Max Essex in Mochudi
Max Essex (right) in Mochudi

Dr. Max Essex is the Lasker Professor of Health Sciences at Harvard University. He is Chair of both the Harvard AIDS Initiative (HAI) and the Botswana–Harvard Partnership (BHP). Essex is the Principal Investigator of the Mochudi Project, leading an accomplished team of virologists, behavioral scientists, infectious disease clinicians, epidemiologists, mathematical modelers, and biostatisticians.

Spotlight: Though there has been tremendous progress in treating people with HIV, programs to prevent new infections have been less successful. How is the Mochudi Project different?

Essex: The Mochudi Project uses the best information that we’ve gained from treatment, as well as from prevention of mother-to-child transmission of HIV, for an entirely new approach to prevention in adults.

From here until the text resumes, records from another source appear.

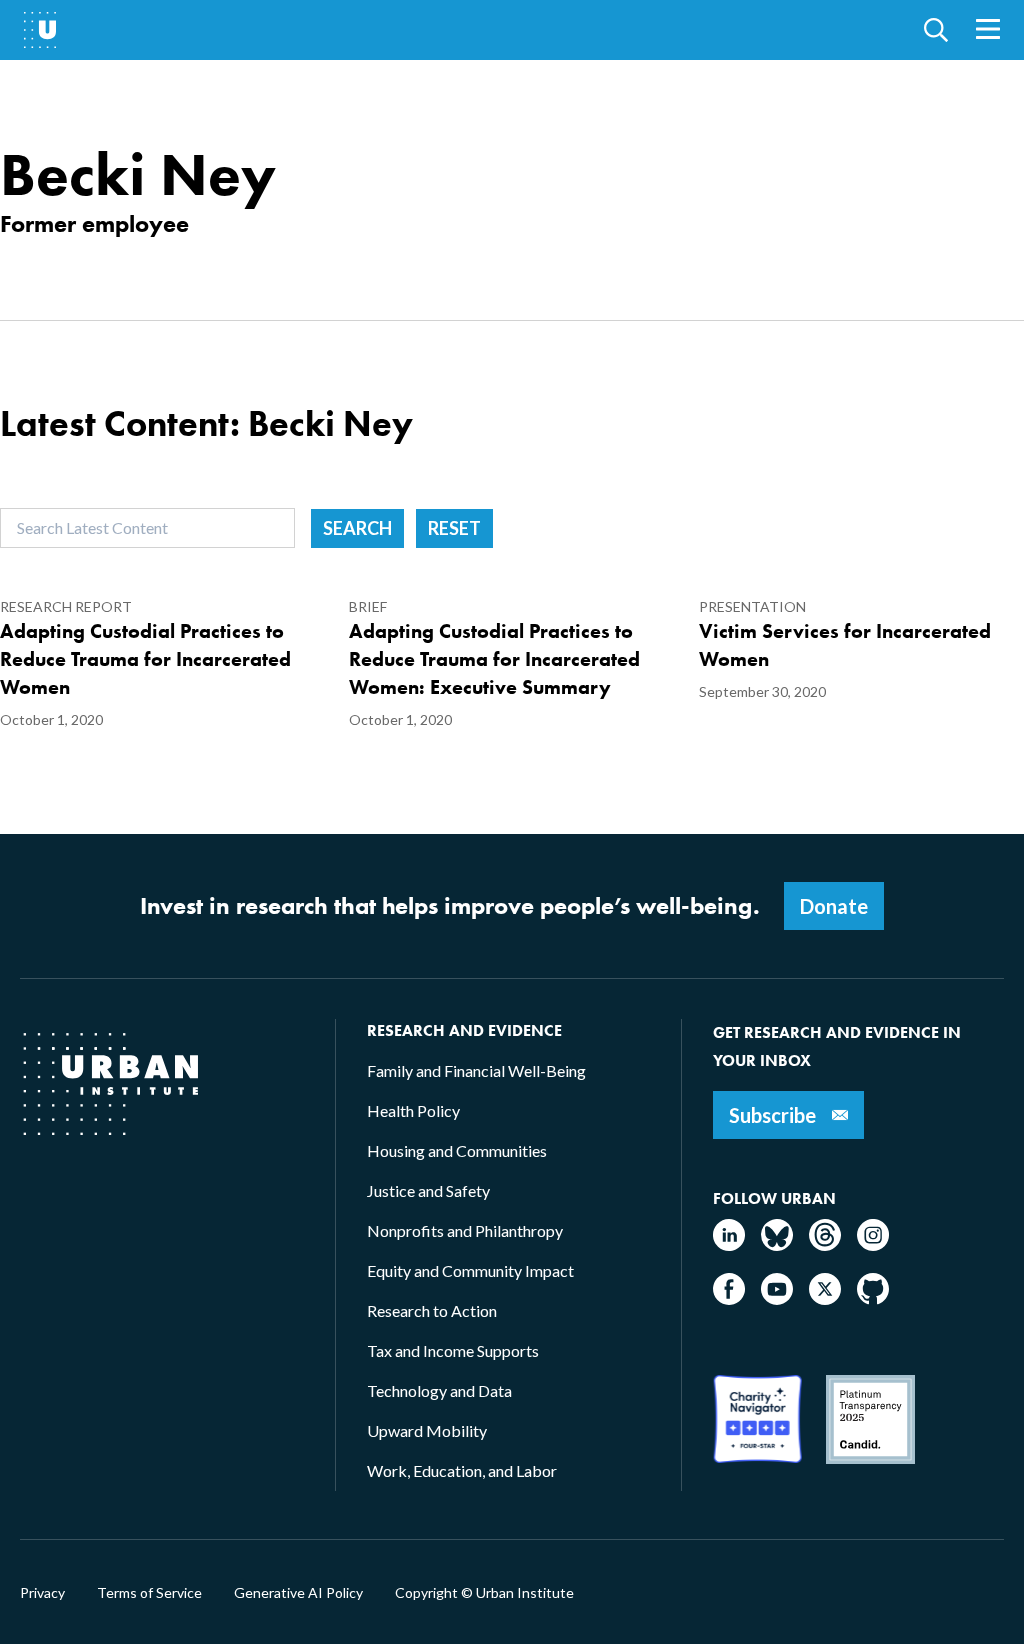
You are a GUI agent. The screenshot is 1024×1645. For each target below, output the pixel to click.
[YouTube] (777, 1298)
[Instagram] (873, 1244)
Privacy (42, 1593)
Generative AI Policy (298, 1593)
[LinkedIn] (729, 1244)
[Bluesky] (777, 1244)
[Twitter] (825, 1298)
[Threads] (825, 1244)
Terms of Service (149, 1593)
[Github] (873, 1298)
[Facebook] (729, 1298)
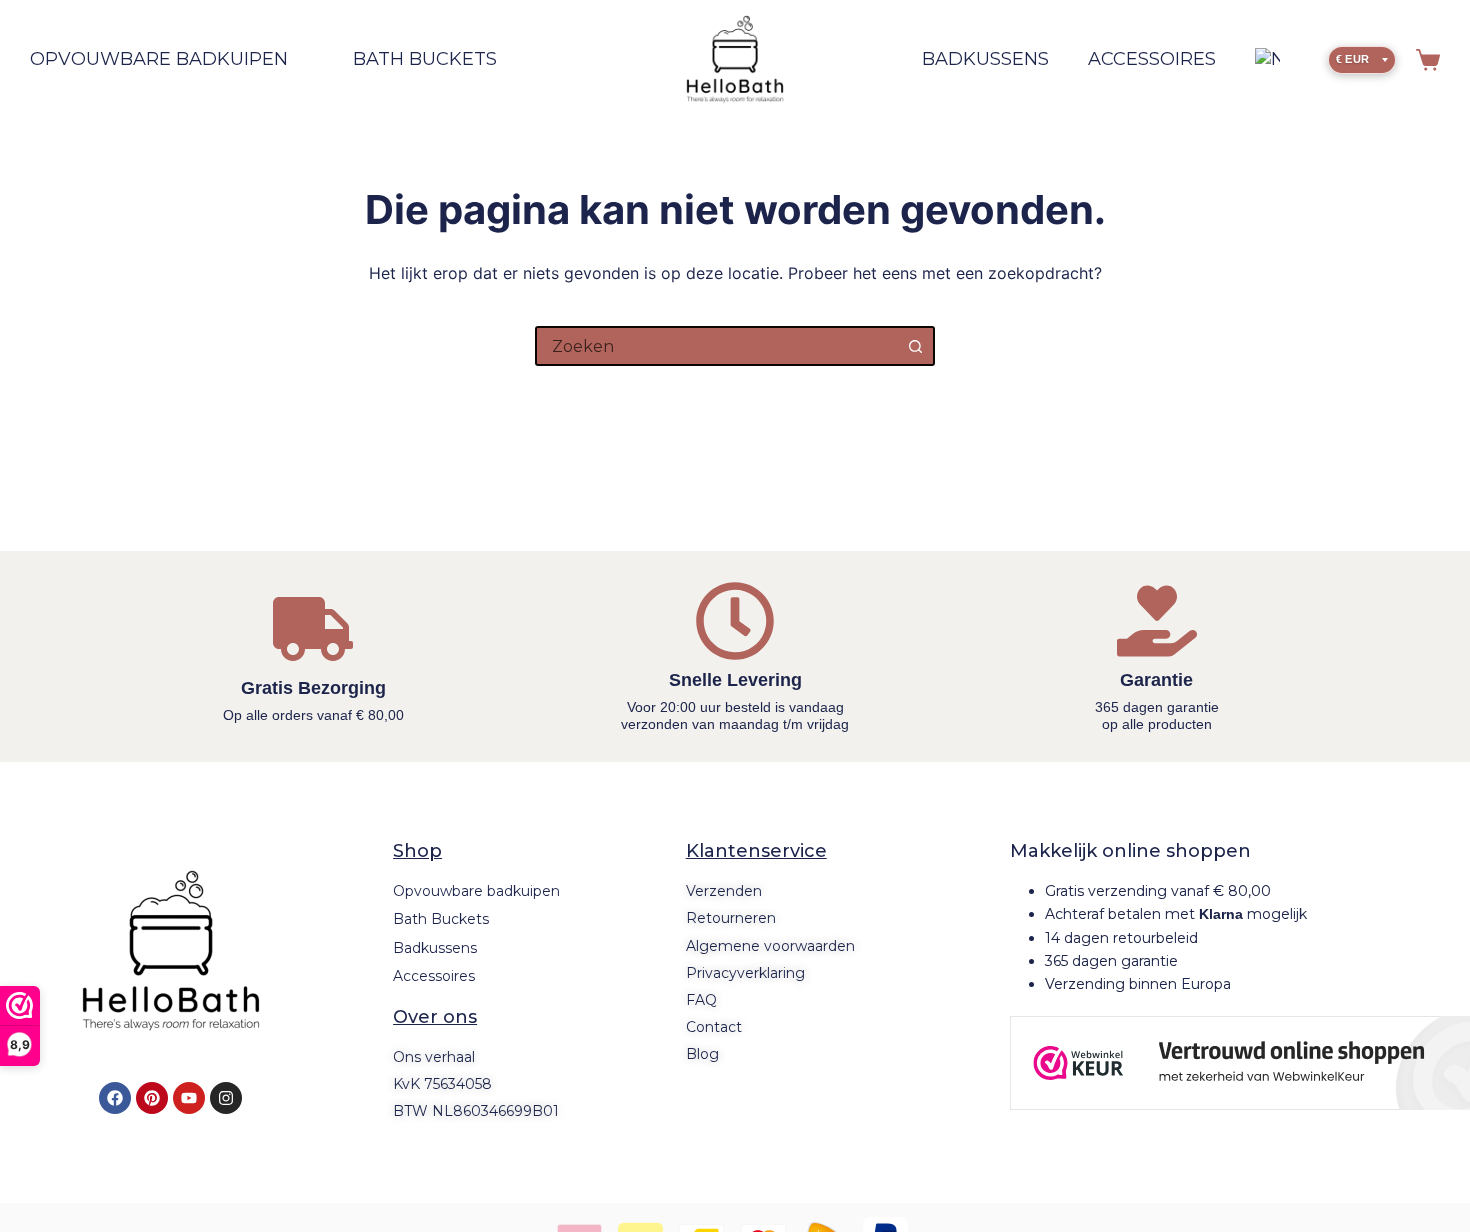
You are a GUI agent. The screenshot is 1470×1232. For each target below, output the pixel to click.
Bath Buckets (425, 59)
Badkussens (985, 59)
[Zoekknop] (915, 346)
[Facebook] (115, 1098)
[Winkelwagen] (1428, 60)
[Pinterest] (152, 1098)
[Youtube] (189, 1098)
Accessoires (1152, 59)
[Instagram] (226, 1098)
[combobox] (717, 346)
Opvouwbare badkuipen (159, 59)
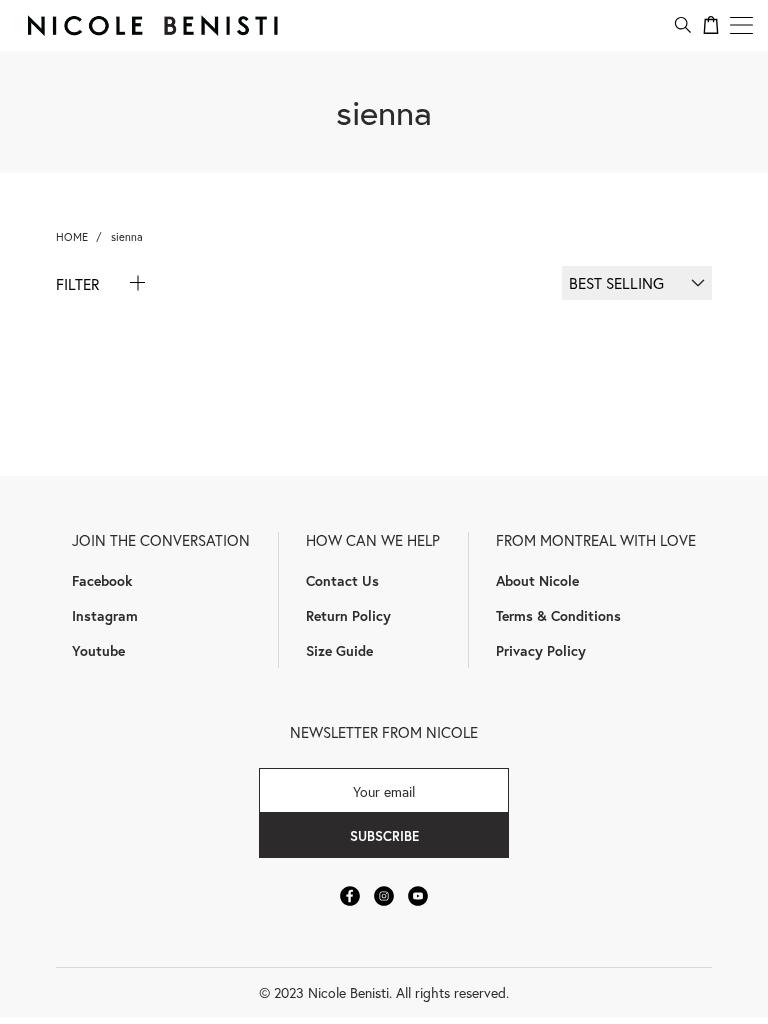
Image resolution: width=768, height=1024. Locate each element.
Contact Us (342, 580)
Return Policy (348, 615)
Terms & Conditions (558, 615)
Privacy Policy (541, 650)
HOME (72, 236)
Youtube (98, 650)
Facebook (102, 580)
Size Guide (339, 650)
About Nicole (537, 580)
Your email (384, 790)
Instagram (105, 615)
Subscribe (384, 836)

It also incorporates our knowledge of how HIV evolves along with knowledge of the human genome, combined with more established approaches such as male circumcision and behavior modification. All of these are used together to see if we can reduce the rates of new infections in an entire village—Mochudi.

Spotlight: What do you see as the greatest challenge to ensuring that the Mochudi Project successfully prevents new HIV infections?

Essex: One of the biggest challenges is implementation of the testing plan in an entire village of about 40,000 in a relatively short period of time (one year). The other major challenge is to determine the relative importance of each of the individual interventions. For this we have recruited some of the very best mathematical modelers and biostatisticians.

Spotlight: How soon will the Mochudi Project get underway?

Essex: It has already begun in the sense of getting the necessary approvals, designing forms and questionnaires, and working in partnership with village leaders. The work of collecting blood samples, analyzing the samples, and providing interventions will begin in about ten months.